Data cleansing, also known as data cleaning or data scrubbing, is the process of detecting and correcting corrupt or inaccurate records from a record set, table, or database. The goal of data cleansing is to identify incomplete, incorrect, inaccurate, or irrelevant parts of the data and then replace, modify, or delete the dirty or coarse data. Data cleansing is an essential process for preparing raw data for machine learning (ML) and business intelligence (BI) applications.
The actual process of data cleansing may involve removing typographical errors or validating and correcting values against a known list of entities. The validation may be strict, such as rejecting any address that does not have a valid postal code, or with fuzzy or approximate string matching, such as correcting records that partially match existing, known records. Some data cleansing solutions will clean data by cross-checking with a validated data set. A common data cleansing practice is data enhancement, where data is made more complete by adding related information.

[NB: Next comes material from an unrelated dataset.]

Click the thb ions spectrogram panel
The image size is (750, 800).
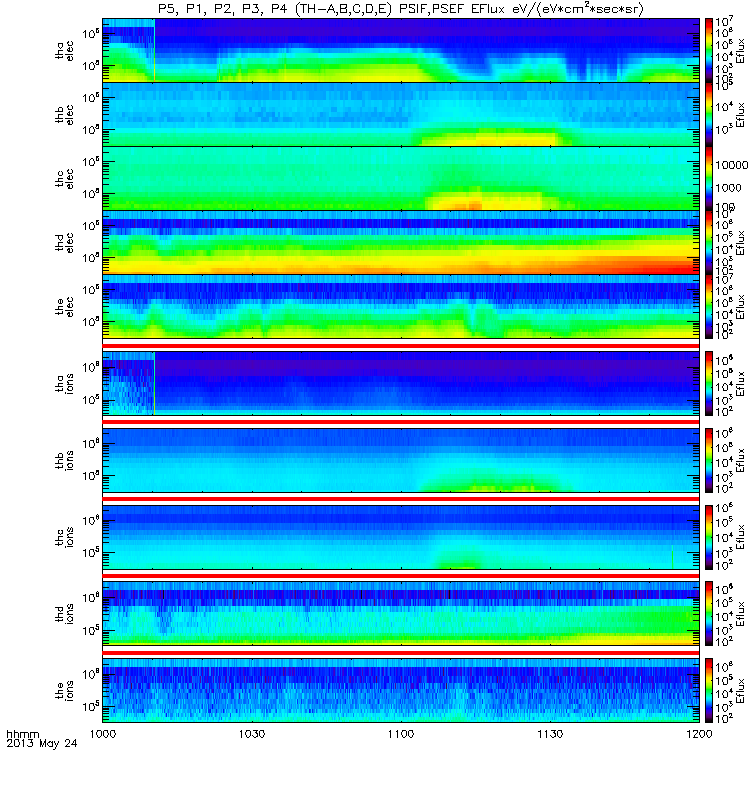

Data cleansing may also involve harmonization (or normalization) of data, which is the process of bringing together data of varying file formats, naming conventions, etc..
Data cleansing is important because it ensures that data is of the highest quality, which prevents errors, customer and employee frustration, increases productivity, and improves data analysis and decision-making. Clean and accurate data is particularly crucial for training ML models, as using poor training datasets can result in erroneous predictions in deployed models.